Tasks for this exercise:
- A) List every named organization, publication, or program in the text about Chris's grants.
- B) Rewrite the passage about Chris's grants from "First, the Templeton" up to and including "beneficial all around.", with "beneficial" changed to "helpful".
- C) Write the next part of the text about Chris's grants, picking up after its last line.

Text shown:
===============
First, the Templeton Foundation has awarded Chris and the Polarization Lab $1.85 million to study methods for increasing intellectual humility on social media. The project is on a timely topic and entitled “Can Social Media Promote Intellectual Humility?” (abstract below). The grant provides a big boost to Chris’s work in the Polarization Lab and is beneficial all around.
Second, the impact of Chris’s work has not gone unnoticed—last month, the New Yorker ran a lengthy and informative profile of his recent research.
Finally, the National Science Foundation has awarded Chris a $425,000 grant to support the Summer Institutes in Computational Social Science (SICSS). The program will run in fifty-two locations around the world this summer (link to the program). To date, this is the largest grant received to support the program, which is quite an accomplishment in the midst of the pandemic.
“Can Social Media Promote Intellectual Humility?
===============
Provided records:
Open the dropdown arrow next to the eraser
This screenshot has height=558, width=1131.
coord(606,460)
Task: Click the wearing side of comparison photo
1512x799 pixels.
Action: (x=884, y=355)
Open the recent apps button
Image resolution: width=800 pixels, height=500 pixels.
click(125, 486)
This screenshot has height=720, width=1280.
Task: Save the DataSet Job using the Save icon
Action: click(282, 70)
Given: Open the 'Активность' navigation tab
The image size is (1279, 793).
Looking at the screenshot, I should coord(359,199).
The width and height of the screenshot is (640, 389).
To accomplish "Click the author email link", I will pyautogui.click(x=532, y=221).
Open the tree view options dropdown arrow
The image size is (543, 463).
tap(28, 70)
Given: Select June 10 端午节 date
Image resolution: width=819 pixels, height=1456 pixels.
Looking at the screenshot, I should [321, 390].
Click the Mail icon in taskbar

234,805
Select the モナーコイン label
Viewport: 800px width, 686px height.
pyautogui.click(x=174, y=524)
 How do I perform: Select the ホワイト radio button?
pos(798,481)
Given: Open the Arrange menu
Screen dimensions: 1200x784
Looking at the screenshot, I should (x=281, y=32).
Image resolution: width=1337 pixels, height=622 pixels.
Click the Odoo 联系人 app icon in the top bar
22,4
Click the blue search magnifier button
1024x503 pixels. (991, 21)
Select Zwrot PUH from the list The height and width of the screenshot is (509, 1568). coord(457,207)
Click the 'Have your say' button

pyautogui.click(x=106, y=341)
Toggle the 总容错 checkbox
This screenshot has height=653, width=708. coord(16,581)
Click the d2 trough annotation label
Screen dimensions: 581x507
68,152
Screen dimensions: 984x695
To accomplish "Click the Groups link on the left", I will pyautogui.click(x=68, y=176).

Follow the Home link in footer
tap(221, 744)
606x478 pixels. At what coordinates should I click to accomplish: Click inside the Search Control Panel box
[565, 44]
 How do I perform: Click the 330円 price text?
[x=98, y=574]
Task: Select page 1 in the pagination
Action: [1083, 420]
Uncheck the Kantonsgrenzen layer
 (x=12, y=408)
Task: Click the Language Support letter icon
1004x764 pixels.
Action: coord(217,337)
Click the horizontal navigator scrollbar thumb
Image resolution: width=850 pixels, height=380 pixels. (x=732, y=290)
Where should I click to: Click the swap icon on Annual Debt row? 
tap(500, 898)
===============
Results:
- A) Templeton Foundation, Polarization Lab, New Yorker, National Science Foundation, Summer Institutes in Computational Social Science (SICSS)

- B)
First, the Templeton Foundation has awarded Chris and the Polarization Lab $1.85 million to study methods for increasing intellectual humility on social media. The project is on a timely topic and entitled “Can Social Media Promote Intellectual Humility?” (abstract below). The grant provides a big boost to Chris’s work in the Polarization Lab and is helpful all around.

- C)
Executive Summary
Addressing complex social problems, such as global pandemics, requires intellectual humility. Yet, there is growing evidence that social media—which is rapidly becoming the most common forum for public discussion about such problems—incentivizes intellectual arrogance, overconfidence, and dogma instead. This research project will examine how social media could be redesigned to help people identify their blind spots and have productive conversations with those who do not share their views. Our multidisciplinary team will: a) create a social media research platform in which design features—such as the algorithms that recommend new content to users—can be manipulated in randomized controlled trials; b) recruit more than 5,000 Americans to use this platform as part of three large field experiments in which individuals interact with automated bots to test research hypotheses evaluating the capacity for social media to foster humility in online behavior; c) develop new measures of the behavioral manifestations of intellectual humility using machine-learning methods; d) make the platform available to other researchers to cultivate a broader research agenda and community of scholars studying this topic; e) disseminate evidence-based insights from our work to key stakeholders in industry, government, and the nonprofit sector; and, f) create public-use apps that encourage the positive attitudes and behaviors associated with intellectual humility on social media. Our research agenda thus opens new lines of inquiry about how the structure of social media platforms shapes human behavior and contributes new tools and insights that can be used by scholars, entrepreneurs, policy makers, and members of the general public to promote a culture of intellectual humility.